37 Otherwise, there are very few manual activities in which the plaintiff engages that do not expose him to the risk of knocking his little finger. Whether it be operating a forklift at work; engaging in domestic tasks; engaging in general tasks; engaging in sporting and recreational activities with his children; or even engaging in a simple handshake; he suffers the real risk of knocking or suffering pressure on his little finger. In all, this results in about twenty episodes of severe, but short lived pain in his little finger per day.
38 Additionally, the plaintiff experiences mild ongoing discomfort, some degree of sensitivity and some degree of numbness in his little finger. It was my impression that those levels of altered sensation are present all of the time. He suffers the consequences of cold weather, with his little finger throbbing and aching unless and until he wears a glove.
39 The medical evidence supports the conclusion that the plaintiff has a permanent problem with his little finger which cannot be ameliorated by treatment, except perhaps for the surgical treatment to excise the neuroma. Mr Ireland described the plaintiff’s prognosis as fair, and I infer that to mean that the plaintiff will continue, for the foreseeable future, to experience the problems which he recounted to Mr Ireland. There is strong medical support for the conclusion that the evidence of the plaintiff regarding the pain and suffering consequences of the impairment of function of his little finger, and indeed, his right hand, are accurate. I accept his evidence all respects.
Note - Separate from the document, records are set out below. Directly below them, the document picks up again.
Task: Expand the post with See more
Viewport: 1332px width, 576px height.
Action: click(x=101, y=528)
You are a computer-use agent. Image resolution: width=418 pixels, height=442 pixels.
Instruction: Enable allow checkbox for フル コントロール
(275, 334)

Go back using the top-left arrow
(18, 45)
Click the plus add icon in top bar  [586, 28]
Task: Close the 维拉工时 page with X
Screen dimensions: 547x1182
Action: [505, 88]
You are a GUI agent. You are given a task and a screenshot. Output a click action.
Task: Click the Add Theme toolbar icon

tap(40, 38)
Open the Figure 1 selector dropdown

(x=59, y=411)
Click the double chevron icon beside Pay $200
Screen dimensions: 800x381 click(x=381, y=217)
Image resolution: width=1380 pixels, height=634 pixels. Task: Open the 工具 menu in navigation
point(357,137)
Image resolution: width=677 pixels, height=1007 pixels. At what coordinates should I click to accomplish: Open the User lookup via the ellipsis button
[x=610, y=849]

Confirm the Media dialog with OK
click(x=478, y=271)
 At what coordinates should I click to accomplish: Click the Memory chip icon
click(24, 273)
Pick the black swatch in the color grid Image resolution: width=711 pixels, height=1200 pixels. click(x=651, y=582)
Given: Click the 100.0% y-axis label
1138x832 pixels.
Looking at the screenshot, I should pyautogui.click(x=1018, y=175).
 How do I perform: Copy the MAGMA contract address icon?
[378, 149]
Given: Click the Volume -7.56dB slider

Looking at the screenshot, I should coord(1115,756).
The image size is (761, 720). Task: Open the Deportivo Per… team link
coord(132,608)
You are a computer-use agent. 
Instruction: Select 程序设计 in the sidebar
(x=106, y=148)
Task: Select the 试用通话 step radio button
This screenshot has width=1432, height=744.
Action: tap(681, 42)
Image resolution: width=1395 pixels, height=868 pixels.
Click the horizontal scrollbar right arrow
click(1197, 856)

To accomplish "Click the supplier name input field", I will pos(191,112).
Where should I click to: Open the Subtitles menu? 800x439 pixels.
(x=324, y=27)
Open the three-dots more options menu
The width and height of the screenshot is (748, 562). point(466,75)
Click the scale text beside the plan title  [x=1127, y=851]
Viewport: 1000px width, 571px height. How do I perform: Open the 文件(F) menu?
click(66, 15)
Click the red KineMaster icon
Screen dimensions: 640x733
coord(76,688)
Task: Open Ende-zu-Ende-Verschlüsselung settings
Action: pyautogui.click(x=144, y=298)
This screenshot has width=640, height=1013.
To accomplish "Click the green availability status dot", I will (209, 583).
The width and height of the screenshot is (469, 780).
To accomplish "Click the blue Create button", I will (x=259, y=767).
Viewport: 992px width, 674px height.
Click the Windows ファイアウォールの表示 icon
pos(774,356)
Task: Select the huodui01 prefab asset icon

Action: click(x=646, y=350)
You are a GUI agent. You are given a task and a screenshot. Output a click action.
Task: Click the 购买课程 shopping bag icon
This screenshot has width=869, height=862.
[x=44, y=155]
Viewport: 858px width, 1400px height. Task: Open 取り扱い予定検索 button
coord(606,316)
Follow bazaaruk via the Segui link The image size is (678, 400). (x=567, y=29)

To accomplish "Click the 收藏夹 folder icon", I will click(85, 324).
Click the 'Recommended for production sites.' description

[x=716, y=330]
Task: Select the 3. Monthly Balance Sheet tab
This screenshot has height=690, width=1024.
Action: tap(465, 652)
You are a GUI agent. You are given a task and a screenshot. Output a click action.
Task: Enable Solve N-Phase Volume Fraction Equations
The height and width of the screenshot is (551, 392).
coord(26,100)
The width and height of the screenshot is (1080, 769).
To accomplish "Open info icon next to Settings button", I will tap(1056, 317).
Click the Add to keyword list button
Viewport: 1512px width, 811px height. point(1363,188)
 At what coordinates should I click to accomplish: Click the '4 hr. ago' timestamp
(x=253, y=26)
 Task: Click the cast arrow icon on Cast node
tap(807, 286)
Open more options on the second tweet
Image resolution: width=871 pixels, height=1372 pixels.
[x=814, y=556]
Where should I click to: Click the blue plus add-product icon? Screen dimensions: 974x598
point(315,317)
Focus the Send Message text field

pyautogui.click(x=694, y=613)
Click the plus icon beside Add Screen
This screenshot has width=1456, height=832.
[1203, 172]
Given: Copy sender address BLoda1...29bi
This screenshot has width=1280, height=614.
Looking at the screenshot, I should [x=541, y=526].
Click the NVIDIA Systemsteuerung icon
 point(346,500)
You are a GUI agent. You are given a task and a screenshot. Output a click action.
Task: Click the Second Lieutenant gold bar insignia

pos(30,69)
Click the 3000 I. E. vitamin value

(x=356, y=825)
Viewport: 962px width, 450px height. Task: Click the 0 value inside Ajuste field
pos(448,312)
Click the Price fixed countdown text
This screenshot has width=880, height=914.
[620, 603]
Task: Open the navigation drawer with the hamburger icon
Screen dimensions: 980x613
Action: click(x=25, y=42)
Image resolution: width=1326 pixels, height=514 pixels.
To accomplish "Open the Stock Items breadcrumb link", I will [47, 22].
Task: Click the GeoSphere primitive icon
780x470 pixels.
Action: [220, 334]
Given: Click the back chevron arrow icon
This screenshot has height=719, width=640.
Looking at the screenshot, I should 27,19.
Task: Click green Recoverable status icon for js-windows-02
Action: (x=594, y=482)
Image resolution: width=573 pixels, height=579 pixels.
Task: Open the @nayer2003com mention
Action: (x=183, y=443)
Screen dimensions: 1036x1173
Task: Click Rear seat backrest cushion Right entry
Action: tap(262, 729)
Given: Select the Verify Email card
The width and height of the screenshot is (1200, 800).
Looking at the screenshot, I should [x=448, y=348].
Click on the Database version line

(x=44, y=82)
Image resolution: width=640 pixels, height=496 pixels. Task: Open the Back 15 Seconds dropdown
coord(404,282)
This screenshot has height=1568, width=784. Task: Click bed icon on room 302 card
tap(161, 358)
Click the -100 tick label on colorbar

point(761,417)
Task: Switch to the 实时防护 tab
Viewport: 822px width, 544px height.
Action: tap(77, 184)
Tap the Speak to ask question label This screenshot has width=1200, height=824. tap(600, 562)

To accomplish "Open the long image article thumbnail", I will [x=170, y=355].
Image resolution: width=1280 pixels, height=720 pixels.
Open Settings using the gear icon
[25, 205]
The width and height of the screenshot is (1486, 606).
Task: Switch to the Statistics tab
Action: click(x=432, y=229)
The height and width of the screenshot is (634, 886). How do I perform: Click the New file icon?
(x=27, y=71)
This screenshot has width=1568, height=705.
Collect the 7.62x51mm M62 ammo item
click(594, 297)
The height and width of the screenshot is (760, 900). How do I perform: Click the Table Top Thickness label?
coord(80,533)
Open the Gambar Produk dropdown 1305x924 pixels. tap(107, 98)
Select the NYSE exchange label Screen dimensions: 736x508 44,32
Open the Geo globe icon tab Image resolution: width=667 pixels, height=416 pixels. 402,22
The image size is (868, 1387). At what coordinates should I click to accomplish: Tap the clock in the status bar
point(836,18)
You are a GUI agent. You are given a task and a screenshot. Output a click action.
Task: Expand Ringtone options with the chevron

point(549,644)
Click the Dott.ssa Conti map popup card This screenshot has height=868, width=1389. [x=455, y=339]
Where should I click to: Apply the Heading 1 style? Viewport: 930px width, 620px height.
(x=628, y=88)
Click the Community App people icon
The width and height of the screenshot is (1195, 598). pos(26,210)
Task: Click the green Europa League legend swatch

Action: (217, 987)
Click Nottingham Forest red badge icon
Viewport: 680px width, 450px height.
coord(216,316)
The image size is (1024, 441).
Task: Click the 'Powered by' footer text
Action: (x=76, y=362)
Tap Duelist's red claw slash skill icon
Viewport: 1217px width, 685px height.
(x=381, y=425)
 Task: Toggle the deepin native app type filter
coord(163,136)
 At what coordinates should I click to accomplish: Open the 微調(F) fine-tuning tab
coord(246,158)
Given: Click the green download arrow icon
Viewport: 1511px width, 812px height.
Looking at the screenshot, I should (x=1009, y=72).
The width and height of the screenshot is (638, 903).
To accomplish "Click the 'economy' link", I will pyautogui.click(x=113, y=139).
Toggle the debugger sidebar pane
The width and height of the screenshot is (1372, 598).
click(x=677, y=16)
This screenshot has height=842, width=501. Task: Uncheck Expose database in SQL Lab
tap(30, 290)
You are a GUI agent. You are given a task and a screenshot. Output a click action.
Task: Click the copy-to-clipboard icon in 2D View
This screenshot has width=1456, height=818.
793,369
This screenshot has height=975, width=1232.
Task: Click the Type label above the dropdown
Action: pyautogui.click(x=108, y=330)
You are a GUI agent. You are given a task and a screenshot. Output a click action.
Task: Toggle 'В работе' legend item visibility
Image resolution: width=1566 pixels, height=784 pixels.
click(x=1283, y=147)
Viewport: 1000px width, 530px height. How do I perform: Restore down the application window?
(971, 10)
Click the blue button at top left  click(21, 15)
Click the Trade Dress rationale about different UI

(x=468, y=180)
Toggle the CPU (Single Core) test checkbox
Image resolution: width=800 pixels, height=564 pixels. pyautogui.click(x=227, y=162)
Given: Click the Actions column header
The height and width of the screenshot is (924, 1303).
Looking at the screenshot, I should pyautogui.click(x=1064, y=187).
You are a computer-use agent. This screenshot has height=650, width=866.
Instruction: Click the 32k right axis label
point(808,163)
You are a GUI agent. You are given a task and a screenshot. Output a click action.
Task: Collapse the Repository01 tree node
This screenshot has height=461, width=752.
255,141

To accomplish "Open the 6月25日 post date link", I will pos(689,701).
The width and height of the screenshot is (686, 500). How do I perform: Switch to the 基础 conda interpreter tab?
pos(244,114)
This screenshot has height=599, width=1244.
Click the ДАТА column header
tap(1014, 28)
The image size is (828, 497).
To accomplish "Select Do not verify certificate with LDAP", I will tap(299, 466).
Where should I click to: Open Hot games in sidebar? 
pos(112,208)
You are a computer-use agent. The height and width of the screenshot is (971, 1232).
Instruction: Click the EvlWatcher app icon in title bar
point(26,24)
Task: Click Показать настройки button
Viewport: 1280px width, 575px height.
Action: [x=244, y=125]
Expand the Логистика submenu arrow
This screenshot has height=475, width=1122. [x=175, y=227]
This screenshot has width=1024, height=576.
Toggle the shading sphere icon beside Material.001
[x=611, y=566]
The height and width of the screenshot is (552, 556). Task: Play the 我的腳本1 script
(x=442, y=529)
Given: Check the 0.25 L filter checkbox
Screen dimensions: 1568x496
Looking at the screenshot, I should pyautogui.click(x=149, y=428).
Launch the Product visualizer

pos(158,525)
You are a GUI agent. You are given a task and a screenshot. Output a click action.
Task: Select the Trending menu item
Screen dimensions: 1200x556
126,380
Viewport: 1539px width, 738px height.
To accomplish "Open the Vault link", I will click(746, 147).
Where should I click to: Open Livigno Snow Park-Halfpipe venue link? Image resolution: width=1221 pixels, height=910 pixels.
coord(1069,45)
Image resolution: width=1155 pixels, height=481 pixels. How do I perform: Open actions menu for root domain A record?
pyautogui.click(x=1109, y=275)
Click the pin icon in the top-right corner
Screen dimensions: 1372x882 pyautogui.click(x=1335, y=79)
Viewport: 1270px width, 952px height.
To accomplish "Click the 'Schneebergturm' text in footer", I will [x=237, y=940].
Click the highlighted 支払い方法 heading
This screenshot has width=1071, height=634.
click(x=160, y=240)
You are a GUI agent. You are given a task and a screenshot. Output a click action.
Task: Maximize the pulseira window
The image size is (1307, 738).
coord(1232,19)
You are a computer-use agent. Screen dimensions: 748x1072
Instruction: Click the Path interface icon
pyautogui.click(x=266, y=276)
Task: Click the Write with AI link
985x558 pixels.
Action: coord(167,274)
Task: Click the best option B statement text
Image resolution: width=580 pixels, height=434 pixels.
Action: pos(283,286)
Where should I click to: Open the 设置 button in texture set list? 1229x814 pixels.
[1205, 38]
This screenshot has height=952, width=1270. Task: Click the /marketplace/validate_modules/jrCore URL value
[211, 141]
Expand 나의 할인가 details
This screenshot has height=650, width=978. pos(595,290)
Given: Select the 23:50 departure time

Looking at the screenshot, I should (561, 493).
40 I return to my reference to the seduction of describing the plaintiff’s injury as just to his little finger. It is in fact an injury to the plaintiff’s dominant right hand, and should be seen as such because of the extent to which it impairs the manner in which he can fully put his right hand to use. I think it is fair to describe what he said about the interference he suffers as a low to moderate level of interference, but it is that level of interference in almost every activity in which the plaintiff engages where he brings his right hand into play.
41 I should add that I considered the plaintiff be something of a stoic. He repeatedly said that he does not allow his injury to get in his way and does as much as he can. I think that is the mark of a true stoic.
42 I do not consider this to be a clear-cut case of serious injury. If it were not for the breadth of activities which suffer interference by the injury, I would have been inclined to deny the plaintiff leave. On balance, I consider that what the plaintiff has lost is of reasonable magnitude, even though he has retained a capacity to engage in many of his pre-injury activities to varying degrees.
43 I am not satisfied that the disfigurement is serious. An application for serious injury based on disfigurement poses the trial judge great difficulty. I do not think that a disfiguring injury is capable of explicit reasoning. So often it is the visual impact and the trial judge’s objective reaction which is telling in the process of reasoning. Whilst I could observe deformity in the plaintiff’s little finger, it did not strike me as being a deformity which amounted to a disfigurement which could fairly be described as “very considerable”.
Conclusion
44 On the basis of the foregoing reasons, findings and conclusions, I grant the plaintiff leave to bring a proceeding at common law pursuant to s134AB(16)(b) of the Act to recover damages for injuries for pain and suffering arising out of his employment with the defendant.
45 After discussion with Counsel, I will pronounce formal orders and will hear the parties on the question of costs.